Skip to content

Standard Shape

This page describes how to build and configure a standard shape data cube. For more information about the data shapes supported by csvcubed, see Shaping your data. The instructions below assume a basic understanding of writing a qube-config.json file.

The standard shape extends the common structure by requiring that each row has a measures column and a units column; these columns define the measure and unit (of measure) for each row.

The standard shape is most appropriate where you have a sparse data cube, i.e. there are a large number of possible combinations of dimension values, but very few of them have observed values recorded. If your data cube is dense, then consider using the pivoted shape. See Converting to standard shape for instructions on how to convert the shape of your data in Python and R.

Single Measure

In our example, the single measure observed is Number of Arthur's Bakes and the corresponding unit is Count.

Year Location Value Status Measure Unit
2022 London 35 Provisional Number of Arthur's Bakes Count
2021 Cardiff 26 Final Number of Arthur's Bakes Count
2020 Edinburgh 90 Final Number of Arthur's Bakes Count
2021 Belfast 0 Final Number of Arthur's Bakes Count

The simplest qube-config.json we can define for this data set is:

{
    "$schema": "https://purl.org/csv-cubed/qube-config/v1",
    "title": "Arthur's Bakes stores in UK cities from 2020 to 2022",
    "description": "The number of Arthur's Bakes stores in cities across the UK between 2020 and 2022.",
    "creator": "https://www.gov.uk/government/organisations/hm-revenue-customs",
    "publisher": "https://www.gov.uk/government/organisations/hm-revenue-customs",
    "columns": {
        "Year": {
            "type": "dimension"
        },
        "Location": {
            "type": "dimension"
        },
        "Value": {
            "type": "observations"
        },
        "Status": {
            "type": "attribute"
        },
        "Measure": {
            "type": "measures"

* Item-finding records *
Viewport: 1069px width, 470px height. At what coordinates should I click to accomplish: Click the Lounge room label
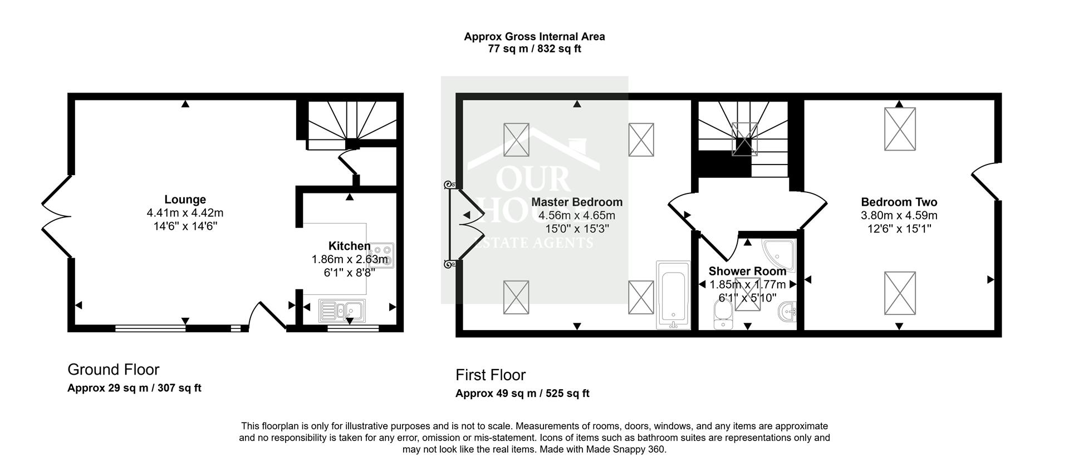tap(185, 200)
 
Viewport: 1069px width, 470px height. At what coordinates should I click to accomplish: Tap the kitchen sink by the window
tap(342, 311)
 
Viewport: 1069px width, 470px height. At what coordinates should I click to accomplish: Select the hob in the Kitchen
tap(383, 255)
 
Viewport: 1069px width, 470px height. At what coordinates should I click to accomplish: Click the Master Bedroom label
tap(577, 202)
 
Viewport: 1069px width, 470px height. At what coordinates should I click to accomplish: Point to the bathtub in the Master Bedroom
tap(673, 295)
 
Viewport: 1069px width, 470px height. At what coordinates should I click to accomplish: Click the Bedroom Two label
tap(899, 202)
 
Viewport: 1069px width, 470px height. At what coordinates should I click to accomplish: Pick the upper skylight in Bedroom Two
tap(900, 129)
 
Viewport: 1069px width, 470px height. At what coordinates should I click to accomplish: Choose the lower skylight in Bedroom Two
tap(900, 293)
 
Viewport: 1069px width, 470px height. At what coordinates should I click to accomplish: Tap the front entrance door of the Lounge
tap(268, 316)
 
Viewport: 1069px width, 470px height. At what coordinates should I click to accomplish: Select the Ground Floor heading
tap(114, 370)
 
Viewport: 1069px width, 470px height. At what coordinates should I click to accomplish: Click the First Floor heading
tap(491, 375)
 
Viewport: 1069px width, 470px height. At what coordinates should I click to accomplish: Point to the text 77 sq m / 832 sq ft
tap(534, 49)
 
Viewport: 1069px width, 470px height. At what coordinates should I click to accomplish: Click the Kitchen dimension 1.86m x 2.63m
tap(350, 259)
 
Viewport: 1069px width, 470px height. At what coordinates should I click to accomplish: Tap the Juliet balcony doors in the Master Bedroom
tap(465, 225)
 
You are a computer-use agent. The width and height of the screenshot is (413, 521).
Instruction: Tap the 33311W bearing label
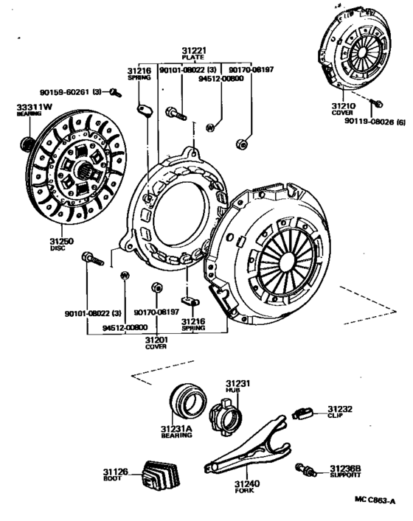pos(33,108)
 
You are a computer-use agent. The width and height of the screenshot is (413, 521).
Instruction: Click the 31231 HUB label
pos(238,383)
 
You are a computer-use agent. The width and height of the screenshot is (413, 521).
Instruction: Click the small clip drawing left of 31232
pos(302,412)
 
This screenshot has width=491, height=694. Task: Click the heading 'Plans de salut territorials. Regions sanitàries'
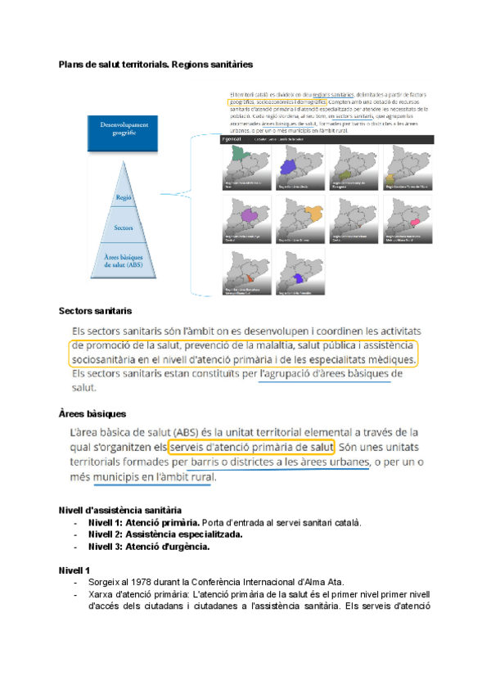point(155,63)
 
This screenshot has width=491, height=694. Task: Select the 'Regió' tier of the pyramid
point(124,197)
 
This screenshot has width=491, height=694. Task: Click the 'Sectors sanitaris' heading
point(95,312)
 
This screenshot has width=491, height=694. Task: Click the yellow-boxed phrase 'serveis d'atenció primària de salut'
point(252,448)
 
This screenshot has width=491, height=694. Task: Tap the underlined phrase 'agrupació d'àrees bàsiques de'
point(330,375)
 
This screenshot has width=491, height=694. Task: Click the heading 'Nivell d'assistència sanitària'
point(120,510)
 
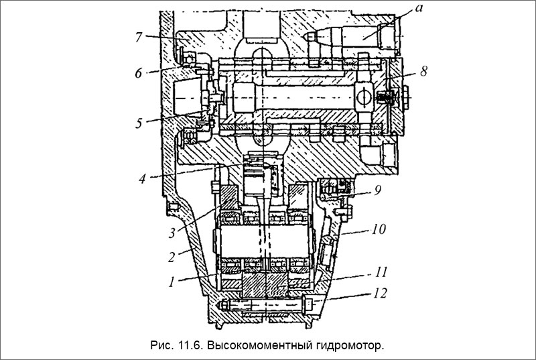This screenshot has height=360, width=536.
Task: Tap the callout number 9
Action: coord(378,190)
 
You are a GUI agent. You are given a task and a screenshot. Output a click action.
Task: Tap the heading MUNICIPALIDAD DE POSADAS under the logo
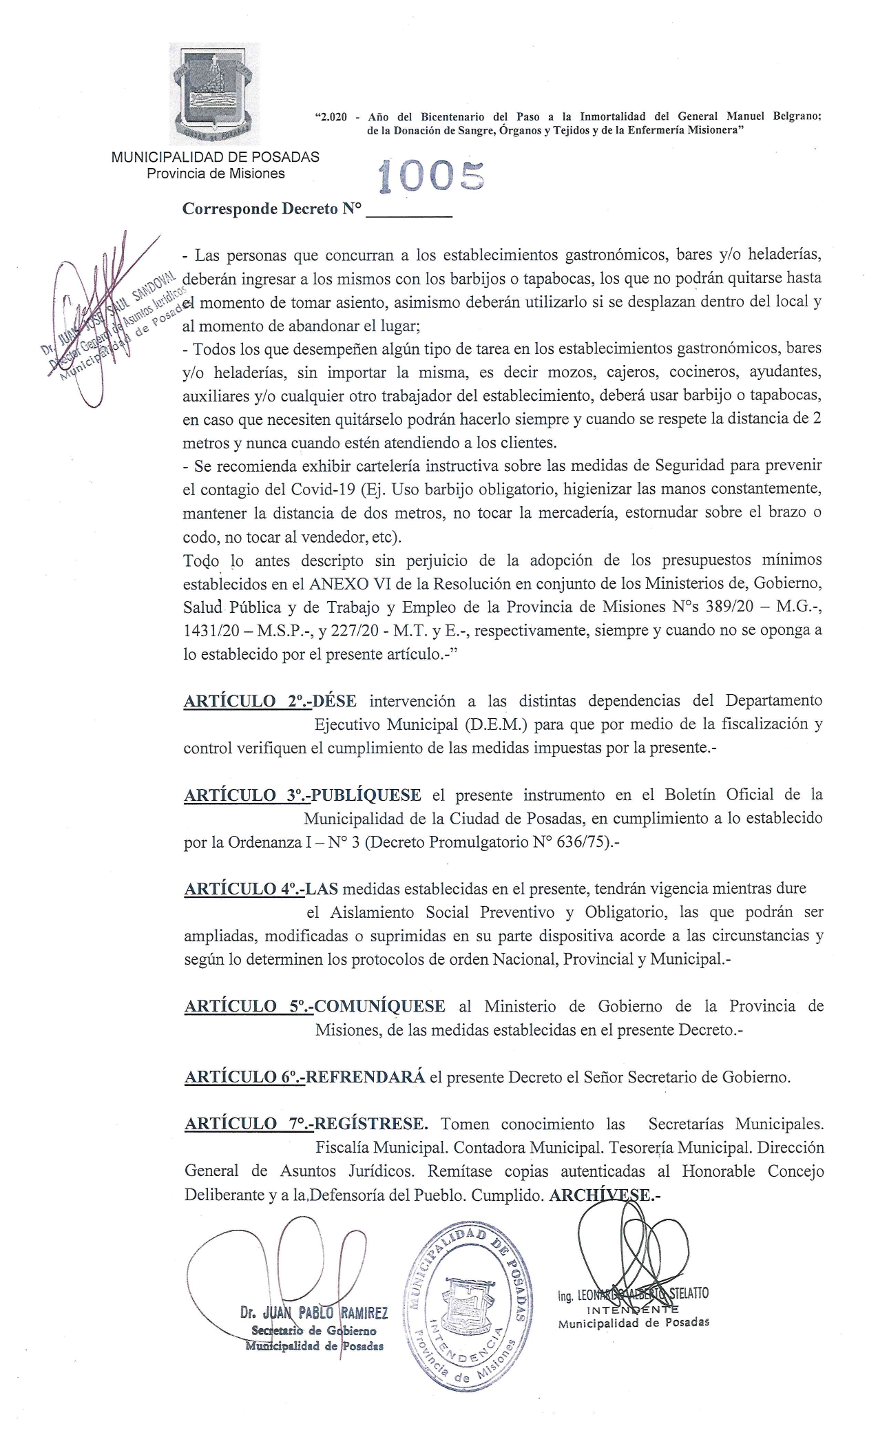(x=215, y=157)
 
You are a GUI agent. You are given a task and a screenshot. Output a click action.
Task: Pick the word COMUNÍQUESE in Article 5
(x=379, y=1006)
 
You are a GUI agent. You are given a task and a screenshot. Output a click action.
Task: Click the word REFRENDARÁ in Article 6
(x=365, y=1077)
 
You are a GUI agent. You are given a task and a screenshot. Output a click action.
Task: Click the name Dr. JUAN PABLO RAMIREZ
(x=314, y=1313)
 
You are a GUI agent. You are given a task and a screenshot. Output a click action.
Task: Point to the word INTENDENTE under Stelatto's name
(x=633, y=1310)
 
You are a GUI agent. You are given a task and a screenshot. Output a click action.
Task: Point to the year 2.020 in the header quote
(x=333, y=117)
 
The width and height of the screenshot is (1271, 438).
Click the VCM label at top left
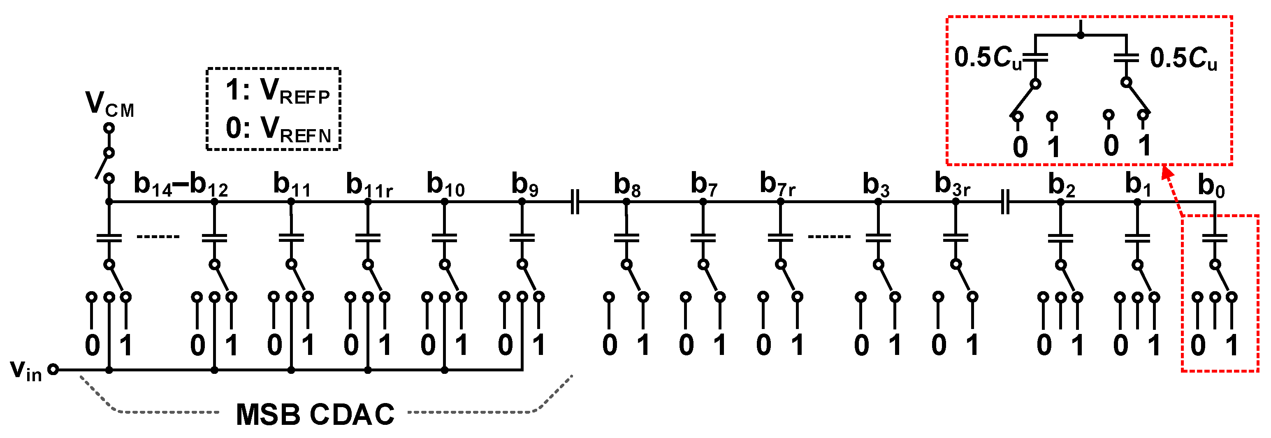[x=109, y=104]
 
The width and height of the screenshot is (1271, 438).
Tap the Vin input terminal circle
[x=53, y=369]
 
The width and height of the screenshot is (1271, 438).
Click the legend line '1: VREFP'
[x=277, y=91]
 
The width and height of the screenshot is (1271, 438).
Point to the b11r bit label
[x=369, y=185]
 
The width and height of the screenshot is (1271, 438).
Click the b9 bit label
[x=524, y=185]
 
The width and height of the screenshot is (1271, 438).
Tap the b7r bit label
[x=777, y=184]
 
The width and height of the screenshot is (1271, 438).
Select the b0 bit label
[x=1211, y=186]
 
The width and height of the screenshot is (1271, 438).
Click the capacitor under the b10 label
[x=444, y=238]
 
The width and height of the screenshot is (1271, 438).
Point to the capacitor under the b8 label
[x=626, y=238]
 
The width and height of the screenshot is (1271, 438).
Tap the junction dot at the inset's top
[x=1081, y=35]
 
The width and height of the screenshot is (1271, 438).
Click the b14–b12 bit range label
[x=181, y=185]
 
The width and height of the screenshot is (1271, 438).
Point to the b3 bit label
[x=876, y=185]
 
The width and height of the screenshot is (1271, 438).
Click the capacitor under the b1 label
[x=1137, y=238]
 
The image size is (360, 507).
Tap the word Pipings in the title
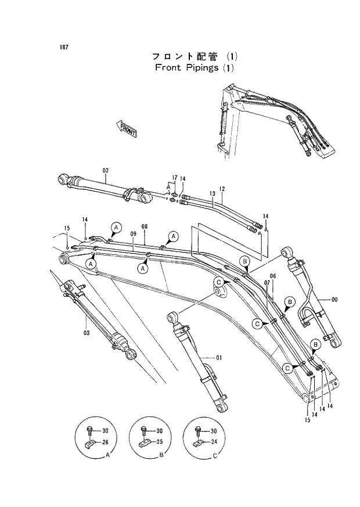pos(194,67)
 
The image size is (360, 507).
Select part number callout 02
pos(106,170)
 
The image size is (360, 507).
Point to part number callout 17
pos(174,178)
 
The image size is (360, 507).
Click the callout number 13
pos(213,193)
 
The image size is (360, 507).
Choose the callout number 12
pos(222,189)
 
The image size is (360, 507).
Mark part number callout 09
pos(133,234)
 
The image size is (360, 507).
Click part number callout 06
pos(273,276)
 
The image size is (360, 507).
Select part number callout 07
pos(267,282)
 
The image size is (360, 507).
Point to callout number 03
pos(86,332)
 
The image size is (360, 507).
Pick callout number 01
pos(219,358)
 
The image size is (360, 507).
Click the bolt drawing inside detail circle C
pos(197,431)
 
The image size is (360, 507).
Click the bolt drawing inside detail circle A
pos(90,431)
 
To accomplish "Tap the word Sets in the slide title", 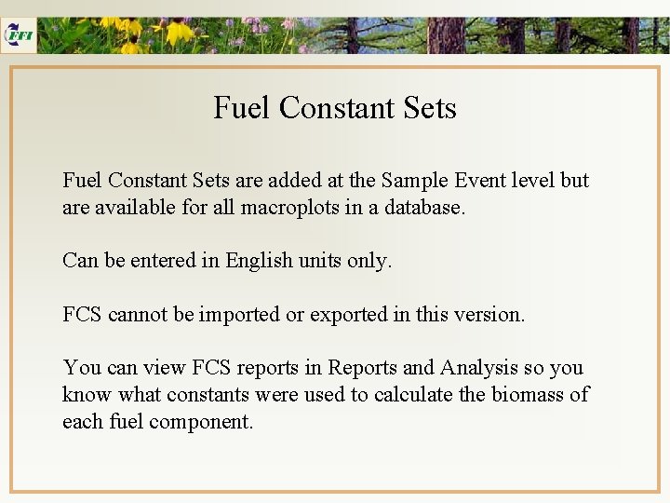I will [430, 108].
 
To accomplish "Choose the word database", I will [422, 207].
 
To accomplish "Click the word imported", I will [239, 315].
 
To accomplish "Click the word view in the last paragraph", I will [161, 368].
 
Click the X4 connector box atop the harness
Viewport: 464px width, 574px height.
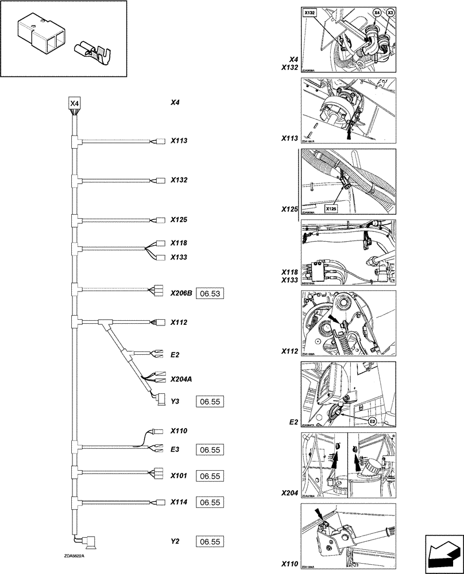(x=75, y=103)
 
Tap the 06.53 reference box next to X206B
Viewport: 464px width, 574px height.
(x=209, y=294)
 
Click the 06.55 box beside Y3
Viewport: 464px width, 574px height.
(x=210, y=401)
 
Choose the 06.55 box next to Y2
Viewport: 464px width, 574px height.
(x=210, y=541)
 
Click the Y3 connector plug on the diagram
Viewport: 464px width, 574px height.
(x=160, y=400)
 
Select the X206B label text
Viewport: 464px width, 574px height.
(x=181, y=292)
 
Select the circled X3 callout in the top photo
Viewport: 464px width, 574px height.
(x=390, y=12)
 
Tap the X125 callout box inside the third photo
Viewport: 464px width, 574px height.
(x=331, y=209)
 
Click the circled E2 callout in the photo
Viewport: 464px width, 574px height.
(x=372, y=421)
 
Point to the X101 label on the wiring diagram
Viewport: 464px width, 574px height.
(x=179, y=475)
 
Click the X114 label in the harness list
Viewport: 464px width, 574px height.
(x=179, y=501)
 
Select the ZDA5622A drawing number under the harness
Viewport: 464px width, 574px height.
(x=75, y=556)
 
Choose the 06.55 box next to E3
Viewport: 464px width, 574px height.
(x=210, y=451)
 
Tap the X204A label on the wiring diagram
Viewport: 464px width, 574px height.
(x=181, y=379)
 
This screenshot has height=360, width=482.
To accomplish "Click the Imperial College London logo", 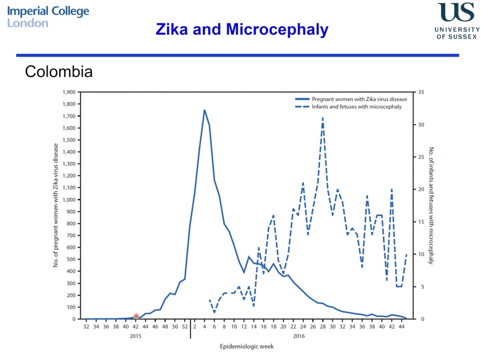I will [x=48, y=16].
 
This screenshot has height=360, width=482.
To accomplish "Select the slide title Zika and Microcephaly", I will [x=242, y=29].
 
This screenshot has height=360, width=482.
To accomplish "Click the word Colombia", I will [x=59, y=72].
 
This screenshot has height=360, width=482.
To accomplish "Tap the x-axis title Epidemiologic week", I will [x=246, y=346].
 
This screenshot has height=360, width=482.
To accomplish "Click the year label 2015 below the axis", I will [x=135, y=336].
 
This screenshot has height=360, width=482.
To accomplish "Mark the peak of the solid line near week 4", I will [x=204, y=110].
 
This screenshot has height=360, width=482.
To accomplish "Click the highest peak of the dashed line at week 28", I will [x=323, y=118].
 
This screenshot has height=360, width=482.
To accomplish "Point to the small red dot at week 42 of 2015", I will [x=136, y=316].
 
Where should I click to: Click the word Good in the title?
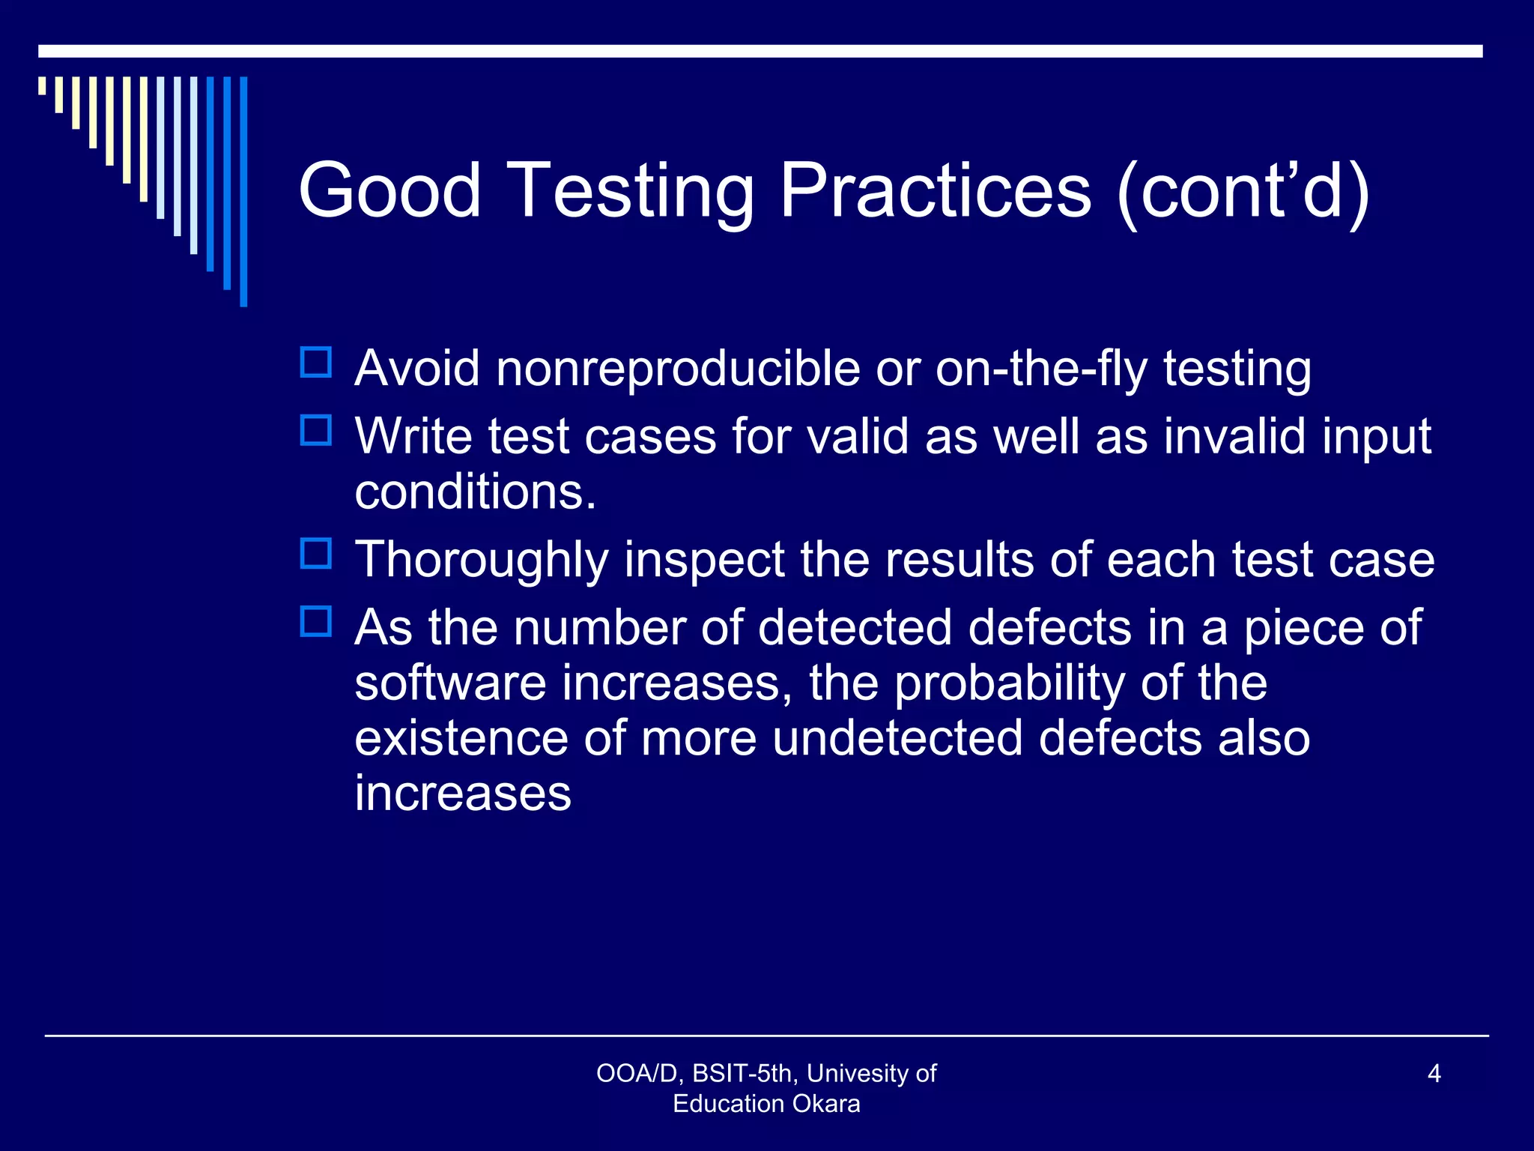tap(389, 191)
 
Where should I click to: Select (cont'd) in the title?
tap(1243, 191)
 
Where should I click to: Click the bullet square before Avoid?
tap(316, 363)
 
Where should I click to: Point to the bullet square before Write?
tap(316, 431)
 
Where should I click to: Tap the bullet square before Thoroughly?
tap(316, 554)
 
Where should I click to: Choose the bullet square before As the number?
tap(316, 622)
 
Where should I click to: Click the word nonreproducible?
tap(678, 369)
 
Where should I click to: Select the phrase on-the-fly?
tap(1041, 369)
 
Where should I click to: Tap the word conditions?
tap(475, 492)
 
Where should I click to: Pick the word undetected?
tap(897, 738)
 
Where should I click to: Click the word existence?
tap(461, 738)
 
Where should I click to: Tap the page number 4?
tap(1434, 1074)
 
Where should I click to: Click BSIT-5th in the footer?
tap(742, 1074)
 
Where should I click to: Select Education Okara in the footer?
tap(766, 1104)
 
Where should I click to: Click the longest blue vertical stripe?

* Tasks to complete *
a – Please return the standard shape documentation word for word, from "Skip to content" up to and including "Python and R.".
b – Write the next part of the standard shape documentation, picking up right after its final line.
You won't need the records for anything here.

* Answers for this exercise *
a –
Skip to content

Standard Shape

This page describes how to build and configure a standard shape data cube. For more information about the data shapes supported by csvcubed, see Shaping your data. The instructions below assume a basic understanding of writing a qube-config.json file.

The standard shape extends the common structure by requiring that each row has a measures column and a units column; these columns define the measure and unit (of measure) for each row.

The standard shape is most appropriate where you have a sparse data cube, i.e. there are a large number of possible combinations of dimension values, but very few of them have observed values recorded. If your data cube is dense, then consider using the pivoted shape. See Converting to standard shape for instructions on how to convert the shape of your data in Python and R.

b –
        },
        "Unit": {
            "type": "units"
        }
    }
}

It is possible to use the configuration by convention approach to generate a valid standard shape cube without defining a qube-config.json at all. Just ensure that your columns use the conventional column names appropriate to their type.

Multiple Measures

One of the benefits of the standard shape is that it is relatively straightforward to add new measure types and unit types; all that you have to do is add additional rows to your data set with the appropriate units and measures present.

We can extend our example data set so that it now includes revenue values for the given year by adding rows to the table:

Year Location Value Status Measure Unit
2022 London 35 Provisional Number of Arthur's Bakes Count
2022 London 25 Provisional Revenue GBP Sterling, Millions
2021 Cardiff 26 Final Number of Arthur's Bakes Count
2021 Cardiff 18 Final Revenue GBP Sterling, Millions

Note that extending the data set to include multiple measures does not require any changes to the qube-config.json column definitions.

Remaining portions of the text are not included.